| EXTRACT PROVIDED |
After you bought this conversation to my attention last week, I took
the initiative and spoke to a few senior maintainers (Mark Brown,
Linus Walleij, etc) for their views. I choose these guys because they
are commonly on the receiving end of my Pull Requests when we need to
do this.
Due to its inherent nature, MFD usually finds itself interacting with
other subsystems in ways which deal with both physical merge conflicts
and build dependencies. For some time now the vast majority of the
other maintainers I work with and I have believed, and still do, that
the best way to mitigate these issues is to produce small, succinct,
immutable topic branches. These branches only usually contain a few
patches and serve to solve a specific potential issue - usually
build-time problems, but also have the added bonus of preventing merge
conflicts and keeping us out of the forefront of Linus' mind (and out
of trouble!)

| Records for locating displayed items |

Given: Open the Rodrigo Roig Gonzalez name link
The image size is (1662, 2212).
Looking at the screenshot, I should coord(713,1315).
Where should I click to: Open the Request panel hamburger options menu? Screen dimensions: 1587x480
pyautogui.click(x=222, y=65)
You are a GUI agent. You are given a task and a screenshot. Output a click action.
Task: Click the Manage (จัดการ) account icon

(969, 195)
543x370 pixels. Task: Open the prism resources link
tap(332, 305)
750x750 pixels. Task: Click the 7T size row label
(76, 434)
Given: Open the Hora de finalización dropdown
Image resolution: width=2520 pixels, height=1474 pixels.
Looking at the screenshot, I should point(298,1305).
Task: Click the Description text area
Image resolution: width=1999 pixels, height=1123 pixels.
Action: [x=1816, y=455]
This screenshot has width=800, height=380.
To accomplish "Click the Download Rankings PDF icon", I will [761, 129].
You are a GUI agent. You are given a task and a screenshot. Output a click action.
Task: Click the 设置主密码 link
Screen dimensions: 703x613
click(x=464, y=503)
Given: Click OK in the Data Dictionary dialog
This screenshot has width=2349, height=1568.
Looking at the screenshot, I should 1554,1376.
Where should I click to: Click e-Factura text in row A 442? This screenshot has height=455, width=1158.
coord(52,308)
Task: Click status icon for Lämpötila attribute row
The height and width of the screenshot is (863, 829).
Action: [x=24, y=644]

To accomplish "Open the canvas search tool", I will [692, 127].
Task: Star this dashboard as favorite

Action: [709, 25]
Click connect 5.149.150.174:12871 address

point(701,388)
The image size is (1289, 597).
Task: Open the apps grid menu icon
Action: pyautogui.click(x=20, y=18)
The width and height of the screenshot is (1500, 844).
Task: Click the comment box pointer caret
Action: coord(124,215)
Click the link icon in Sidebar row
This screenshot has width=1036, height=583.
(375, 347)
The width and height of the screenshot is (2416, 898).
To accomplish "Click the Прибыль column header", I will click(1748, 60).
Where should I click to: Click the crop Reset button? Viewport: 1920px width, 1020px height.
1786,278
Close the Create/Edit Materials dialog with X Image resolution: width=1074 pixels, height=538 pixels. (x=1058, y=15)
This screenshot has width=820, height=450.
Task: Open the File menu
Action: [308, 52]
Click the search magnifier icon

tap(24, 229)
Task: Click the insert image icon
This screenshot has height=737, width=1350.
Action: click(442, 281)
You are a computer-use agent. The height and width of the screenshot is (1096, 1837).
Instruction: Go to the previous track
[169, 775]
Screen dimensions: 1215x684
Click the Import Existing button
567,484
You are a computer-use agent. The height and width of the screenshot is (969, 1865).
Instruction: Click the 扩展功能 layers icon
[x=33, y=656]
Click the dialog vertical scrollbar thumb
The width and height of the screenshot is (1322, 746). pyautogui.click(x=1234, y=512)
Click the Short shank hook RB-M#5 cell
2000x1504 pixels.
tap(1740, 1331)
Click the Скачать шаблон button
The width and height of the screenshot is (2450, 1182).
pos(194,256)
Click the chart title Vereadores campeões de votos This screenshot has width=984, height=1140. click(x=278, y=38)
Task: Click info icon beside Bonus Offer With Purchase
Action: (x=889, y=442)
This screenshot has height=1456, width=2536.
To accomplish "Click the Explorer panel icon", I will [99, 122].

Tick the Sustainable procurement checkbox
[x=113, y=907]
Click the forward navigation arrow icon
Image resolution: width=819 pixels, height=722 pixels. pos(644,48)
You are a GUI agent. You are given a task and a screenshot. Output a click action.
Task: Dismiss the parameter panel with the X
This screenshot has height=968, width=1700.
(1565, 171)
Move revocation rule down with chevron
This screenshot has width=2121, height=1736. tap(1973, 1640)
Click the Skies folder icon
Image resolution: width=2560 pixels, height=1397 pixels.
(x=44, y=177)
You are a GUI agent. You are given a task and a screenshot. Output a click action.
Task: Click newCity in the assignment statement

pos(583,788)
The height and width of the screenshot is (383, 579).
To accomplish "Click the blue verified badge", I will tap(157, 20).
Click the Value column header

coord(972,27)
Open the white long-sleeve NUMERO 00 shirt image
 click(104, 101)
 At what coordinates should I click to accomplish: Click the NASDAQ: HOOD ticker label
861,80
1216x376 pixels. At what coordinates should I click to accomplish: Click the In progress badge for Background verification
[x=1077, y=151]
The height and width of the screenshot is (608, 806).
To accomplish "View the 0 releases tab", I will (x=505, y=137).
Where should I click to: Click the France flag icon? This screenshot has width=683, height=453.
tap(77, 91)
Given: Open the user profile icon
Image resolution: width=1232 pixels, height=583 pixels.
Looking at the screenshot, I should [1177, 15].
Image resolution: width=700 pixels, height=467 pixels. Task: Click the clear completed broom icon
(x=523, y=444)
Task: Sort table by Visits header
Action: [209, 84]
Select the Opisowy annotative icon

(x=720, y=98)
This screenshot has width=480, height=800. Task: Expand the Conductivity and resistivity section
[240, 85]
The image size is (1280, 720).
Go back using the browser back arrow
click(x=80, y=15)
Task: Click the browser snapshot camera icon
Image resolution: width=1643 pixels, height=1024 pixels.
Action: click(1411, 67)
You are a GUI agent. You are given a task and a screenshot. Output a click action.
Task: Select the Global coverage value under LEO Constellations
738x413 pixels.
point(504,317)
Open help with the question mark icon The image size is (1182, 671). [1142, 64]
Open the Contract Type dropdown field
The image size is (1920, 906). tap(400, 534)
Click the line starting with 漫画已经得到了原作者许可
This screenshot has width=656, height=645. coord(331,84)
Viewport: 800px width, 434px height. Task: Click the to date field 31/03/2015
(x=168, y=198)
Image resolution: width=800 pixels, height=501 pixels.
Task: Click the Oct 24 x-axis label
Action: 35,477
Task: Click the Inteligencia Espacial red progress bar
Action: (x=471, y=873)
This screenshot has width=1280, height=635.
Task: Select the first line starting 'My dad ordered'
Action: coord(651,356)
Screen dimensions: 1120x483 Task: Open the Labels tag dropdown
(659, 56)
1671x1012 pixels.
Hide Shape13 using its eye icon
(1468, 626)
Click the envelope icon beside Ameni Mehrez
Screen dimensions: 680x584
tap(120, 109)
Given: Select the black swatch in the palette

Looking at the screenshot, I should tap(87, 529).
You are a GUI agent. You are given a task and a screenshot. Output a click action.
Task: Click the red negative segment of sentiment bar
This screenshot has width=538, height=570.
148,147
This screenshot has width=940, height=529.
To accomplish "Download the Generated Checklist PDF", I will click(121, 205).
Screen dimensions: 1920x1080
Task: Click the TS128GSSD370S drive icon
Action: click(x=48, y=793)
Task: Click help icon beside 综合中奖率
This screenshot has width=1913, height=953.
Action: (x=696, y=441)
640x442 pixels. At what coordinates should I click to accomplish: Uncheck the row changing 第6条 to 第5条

| AIM |
Write a continuation of the message above on immutable topic branches for MFD, beginning after its final sentence.

| THE OUTPUT |
We've been doing this for some time and have interacted with many
subsystems (ACPI, ASoC, ARM-SoC, Clocksource, Excon, GPIO, Hwmon, I2C,
IIO, Input, IRQChip, LED, PWM, Media, Net, Pinctrl, Platform, Power,
Regulator, RTC, USB, Video, Watchdog, etc, etc) over the years [0].
In my mind, small, immutable topic branches is still the cleanest way
to deal with the issues facing MFD currently. And is not what Linus
is detailing in his recent mail(s) on the subject. We are not "doing
merges on his behalf", we are ensuring; buildable, bisectable,
error-free branches/history that will also merge cleanly.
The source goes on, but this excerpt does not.